A few years ago I proposed that London’s postcodes were arbitrary and fundamentally devoid of meaning. One of London’s joys is the symbiosis of humans that coexist within it, that you can pay £20 million for a townhouse and still live less than 20 minutes-walk from someone wondering how to spend their last £20 before payday. This economic diversity is now under threat from spiraling rents that may eventually drive most working people, predominately renters and first time buyers, out into the city’s orbiting suburbs. Now we walk a fine line between geographic cultural identity and postcode tribalism.

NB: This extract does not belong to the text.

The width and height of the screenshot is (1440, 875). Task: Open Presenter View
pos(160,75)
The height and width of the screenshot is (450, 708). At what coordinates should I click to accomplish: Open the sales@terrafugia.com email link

To fully understand the arbitrary nature of the London postcode, you must look at its raison d’être. By the 1850s, rapid growth in London’s metropolitan area meant the city could no longer function as a single post town without a differentiating system for distribution. By the middle of the century, one fifth of all post sent in the UK was destined for London, and over half of these items originated within the city itself. To solve this problem, the Post Office produced an almost perfectly circular diagram of 12 miles radius from the central post office at St. Martin’s Le Grand, an area taking in six English counties. By subdividing into two central areas and eight compass points, London’s postcodes were set. Later on, the NE and S postcodes were abolished, with S being split in SE and SW to cope with further urban expansion. The E20 postcode was added to cover the Olympic Park in 2012. Little has changed in the past 160 years.
I’m sure you’ll agree, that paragraph was not at all interesting, but believe me when I say there really is nothing more to say on the methodology behind postcodes. Whether you are in SW1 or SE1, N20 or E5 has nothing more to do with civic reality than the postal subdivision by which your mail is delivered, and by which postman happens to be on shift that particular morning. This hasn’t stopped residents, some of them in my neighbourhood, getting bees in their bonnet about which particular numbers happen to sit at the tail end of their address, citing insurance or council tax reasons behind their gripes. I can just about understand that paying extra for car insurance would be irritating, but the rational among us would suggest this is a matter for the insurance companies, not the humble Post Office. I also fail to see the substance behind claiming that one local authority are vastly better than another, as if they don’t largely do the same job with the same budget. Tampering with postcodes for your own ends removes the point of having a universal system in the first place.
Owning a property in the central ventricles of the city has become one of the most objectively ‘secure’ investments you can make in the varying economic climate of the past forty years, but it does not come cheap. Postcodes can act like badges of honor, certifying the recipient with a lifetime of topographical boasting. This, in turn, fuels the sense that an area is ‘affluent’, ‘upcoming’ or everyone’s favorite estate-agent buzzword, ‘vibrant’. For my part, I live in a ‘vibrant’ area, in a postcode that has little to do with where my house is located. It’s as far away from the attached loci as it is from every other neighboring postcode, some of which command much higher regard from the type of people who reduce their city to a veritable Argos catalog of urban geography. My area, however, is now ‘upcoming’, in the sense that coffee shops are appearing where corner shops used to be, and we now have artisan bread stalls in our market. Hundreds of debates on so called ‘gentrification’ have revealed little in the way of solid conclusions, except that there are benefits and drawbacks both ways, depending on who you ask.
The other kind of postcode war, the kind which results in the wasteful death of young people as a result of simmering social and economic tensions, is equally arbitrary and serves to reinforce again the obvious problem with imposing objective bureaucracy onto our wholly subjective landscape. City Hall recently commissioned a ‘most stylish postcode’ competition (W9 and W1 won, although the author expressed surprise that E1 ‘hipster central’ or SW3/SW10 as ‘the birthplace of punk’ hadn’t won), as though the apparel choices of millions of Londoners can be summarized by the location of the wardrobe they are housed. Other London publications have also offered insight into ‘how people perceive you and your postcode’.
I relish the prospect of living in a city where the only boundaries are environmental, fences and railway lines, locked doors, rather than those we impose on ourselves. Hyping arbitrary postcodes for reasons other than the fact the mail delivery is particularly efficient places an invisible cage around our streets which has no grounding in reality. It is heterogeneity, not homogeny, that we should strive for in a city of infinite voices. A good place to start would be to stop dictating our impression of cities by how the Post Office delivers your mail, but how it informs and shapes your own imagination.